• _Task details_:
Isolate every line in the data with the string "Review" and copy it.

═════ Entries provided

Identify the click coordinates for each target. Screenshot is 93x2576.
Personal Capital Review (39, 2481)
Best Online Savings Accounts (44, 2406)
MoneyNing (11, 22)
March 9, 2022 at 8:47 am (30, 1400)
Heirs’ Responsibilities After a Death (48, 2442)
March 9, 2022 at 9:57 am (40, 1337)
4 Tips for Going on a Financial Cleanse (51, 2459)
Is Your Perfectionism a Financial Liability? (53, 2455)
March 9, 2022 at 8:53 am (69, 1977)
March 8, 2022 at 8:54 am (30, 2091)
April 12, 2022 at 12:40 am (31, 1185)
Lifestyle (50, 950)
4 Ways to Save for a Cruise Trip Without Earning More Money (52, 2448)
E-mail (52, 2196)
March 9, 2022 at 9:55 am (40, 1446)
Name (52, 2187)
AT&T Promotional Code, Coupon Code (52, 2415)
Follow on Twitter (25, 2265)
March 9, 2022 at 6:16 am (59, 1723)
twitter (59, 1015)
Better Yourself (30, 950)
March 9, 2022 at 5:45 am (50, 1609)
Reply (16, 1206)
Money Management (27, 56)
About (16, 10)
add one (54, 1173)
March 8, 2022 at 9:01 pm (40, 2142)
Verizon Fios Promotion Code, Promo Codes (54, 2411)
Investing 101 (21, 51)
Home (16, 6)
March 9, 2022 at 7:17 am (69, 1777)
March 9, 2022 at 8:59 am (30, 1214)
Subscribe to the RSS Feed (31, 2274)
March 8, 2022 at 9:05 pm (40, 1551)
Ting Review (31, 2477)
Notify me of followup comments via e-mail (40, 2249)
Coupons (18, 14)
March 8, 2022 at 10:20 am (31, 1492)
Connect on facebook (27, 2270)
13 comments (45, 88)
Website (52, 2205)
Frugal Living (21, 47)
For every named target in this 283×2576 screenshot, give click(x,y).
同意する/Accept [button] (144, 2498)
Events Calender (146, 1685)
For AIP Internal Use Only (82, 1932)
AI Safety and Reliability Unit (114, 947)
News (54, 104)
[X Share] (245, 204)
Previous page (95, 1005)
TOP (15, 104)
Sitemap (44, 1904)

══════════

• _Response_:
Personal Capital Review (39, 2481)
Ting Review (31, 2477)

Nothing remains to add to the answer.